─── GIVEN RECORDS

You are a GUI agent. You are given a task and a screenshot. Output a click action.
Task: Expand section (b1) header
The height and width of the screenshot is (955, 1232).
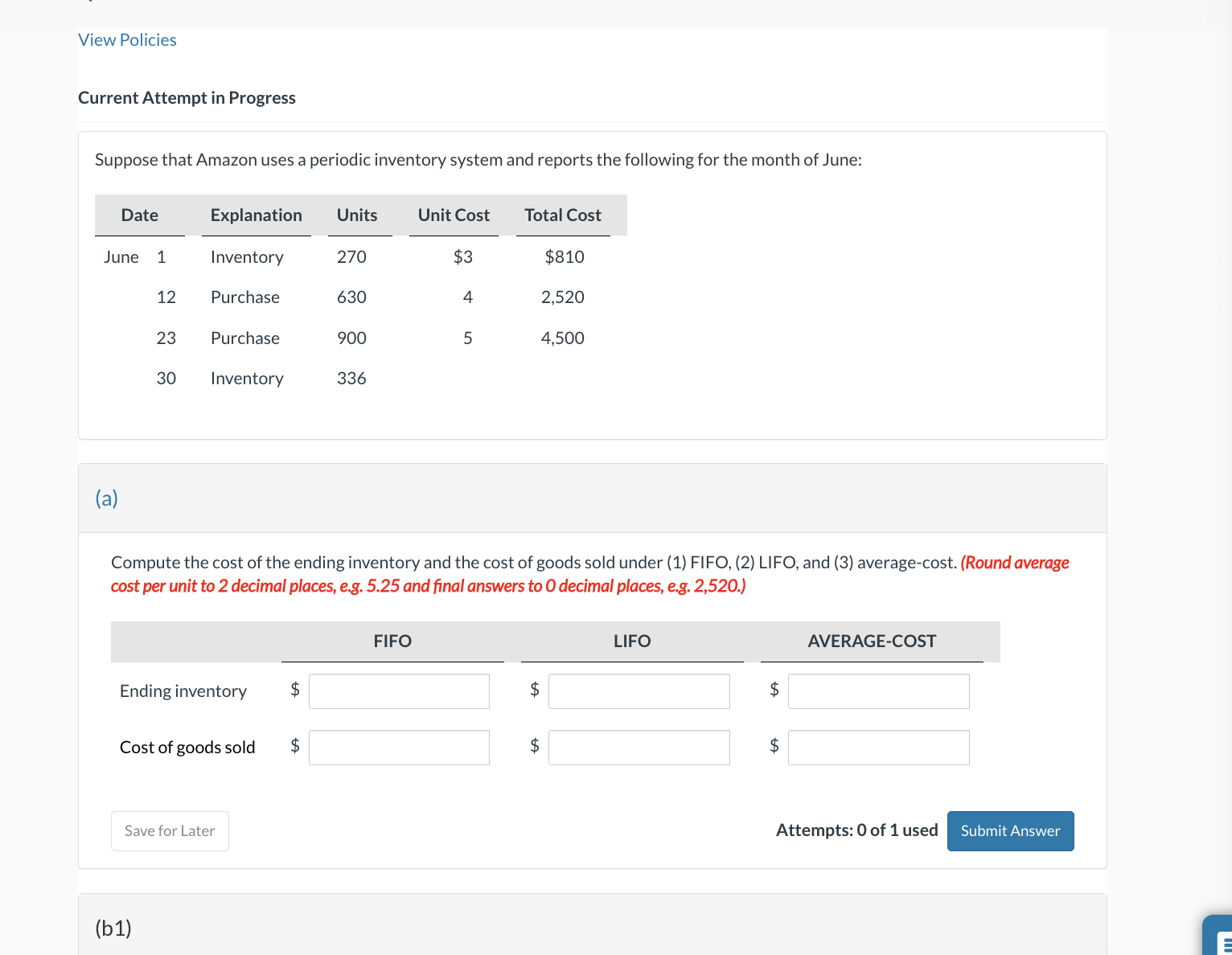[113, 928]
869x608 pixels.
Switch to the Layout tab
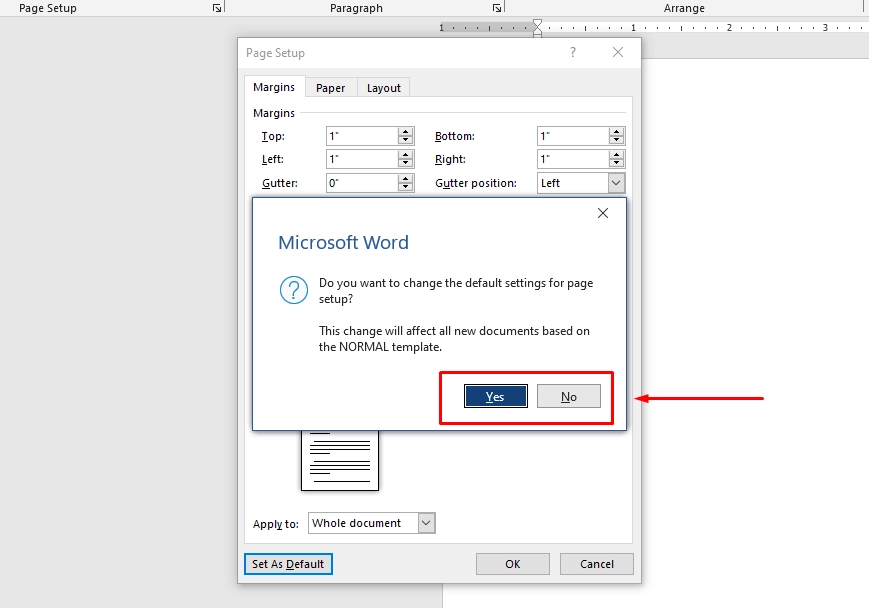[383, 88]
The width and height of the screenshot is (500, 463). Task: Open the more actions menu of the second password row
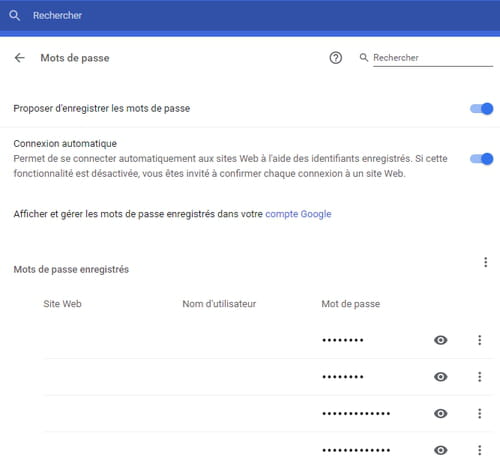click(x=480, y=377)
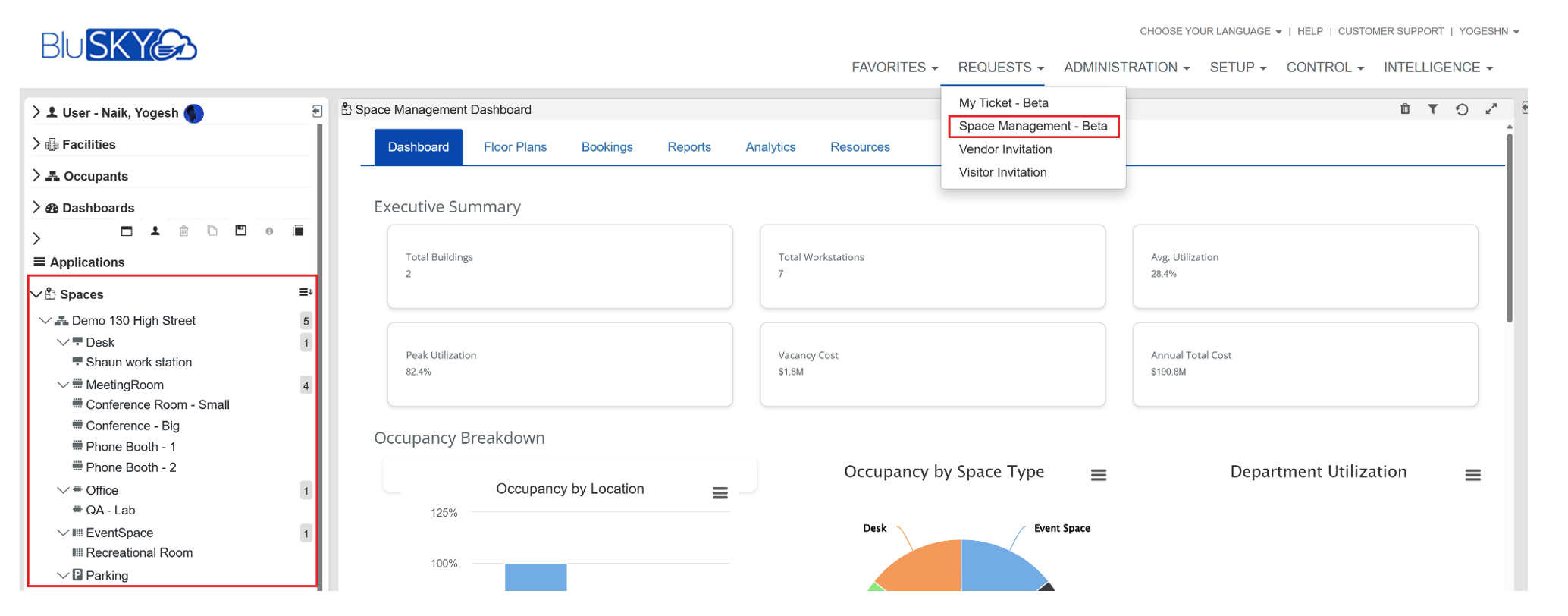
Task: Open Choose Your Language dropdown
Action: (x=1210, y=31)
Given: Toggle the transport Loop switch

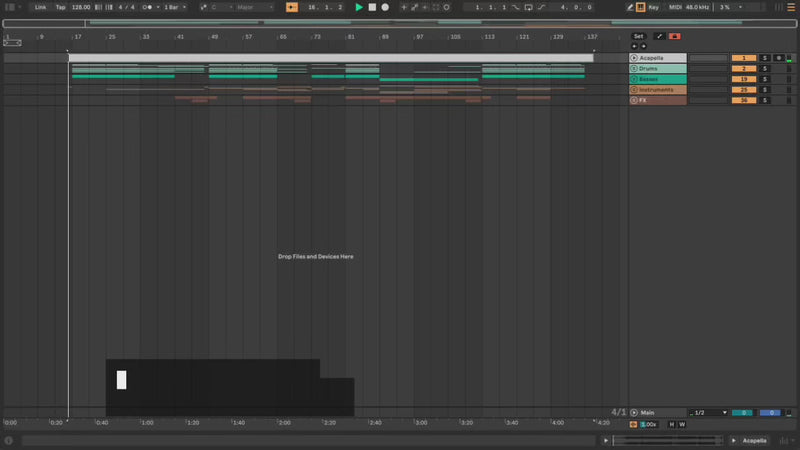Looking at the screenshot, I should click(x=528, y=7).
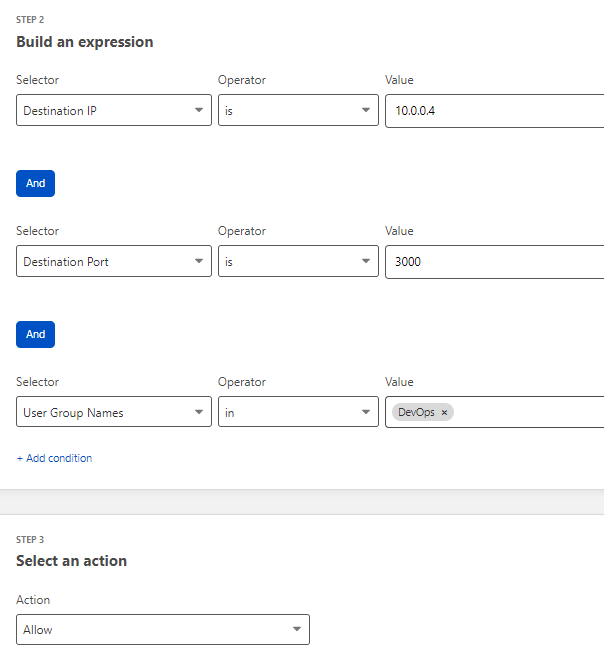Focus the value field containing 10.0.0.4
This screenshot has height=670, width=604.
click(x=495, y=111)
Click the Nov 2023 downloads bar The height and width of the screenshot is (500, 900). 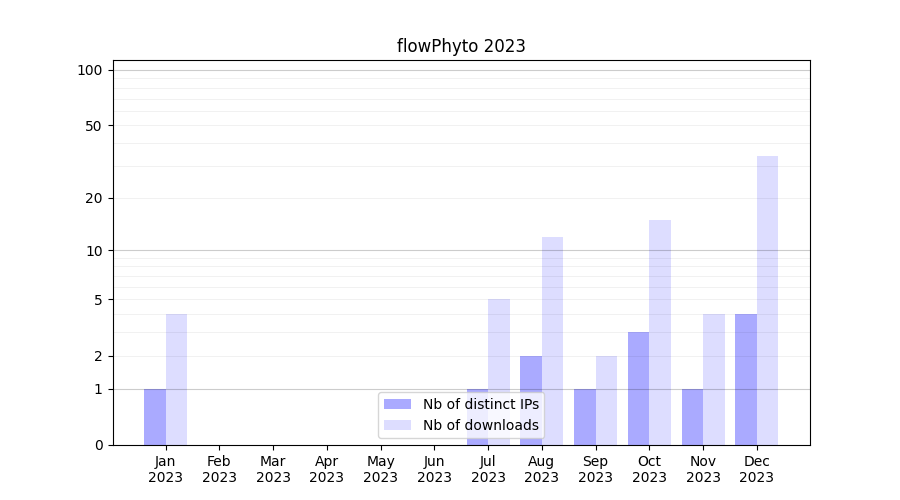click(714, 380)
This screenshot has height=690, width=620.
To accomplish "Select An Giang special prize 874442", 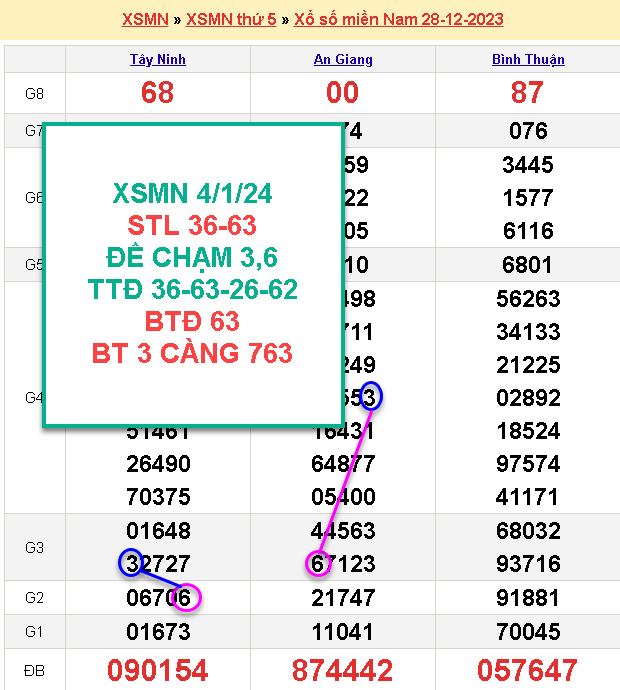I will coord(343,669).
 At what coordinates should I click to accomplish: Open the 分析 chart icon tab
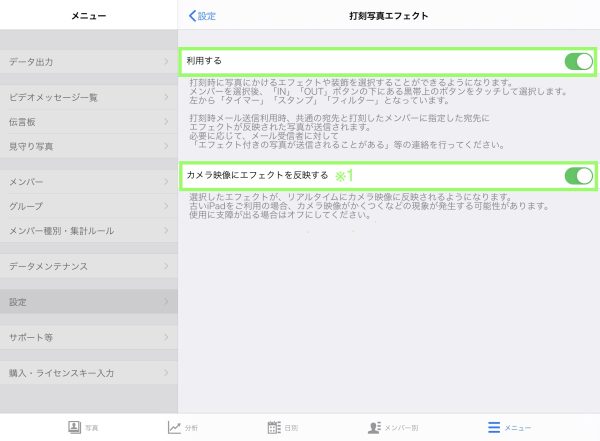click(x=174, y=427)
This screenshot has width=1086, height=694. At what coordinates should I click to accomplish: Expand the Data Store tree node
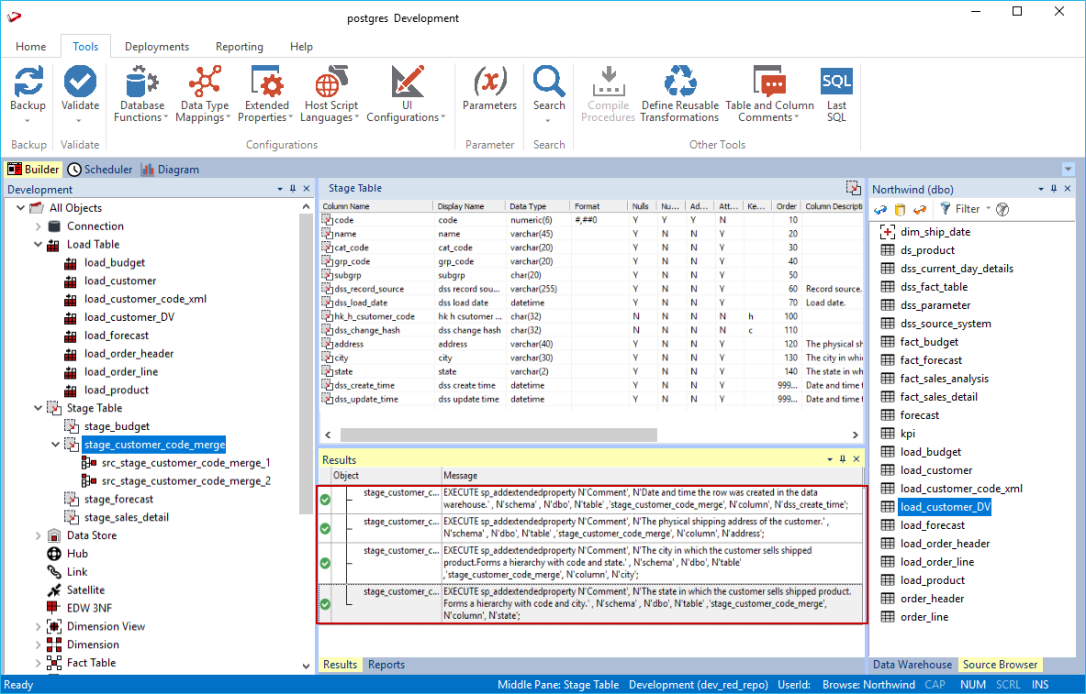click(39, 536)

──────

WORK TASK. Copy out exactly, without any pictures, the lines above that begin at the one with "This screenshot has width=1086, height=694." and end at the last line of the listing.

RESPONSE AREA.
This screenshot has width=1086, height=694. At what coordinates should I click to accomplish: Expand the Data Store tree node
click(39, 536)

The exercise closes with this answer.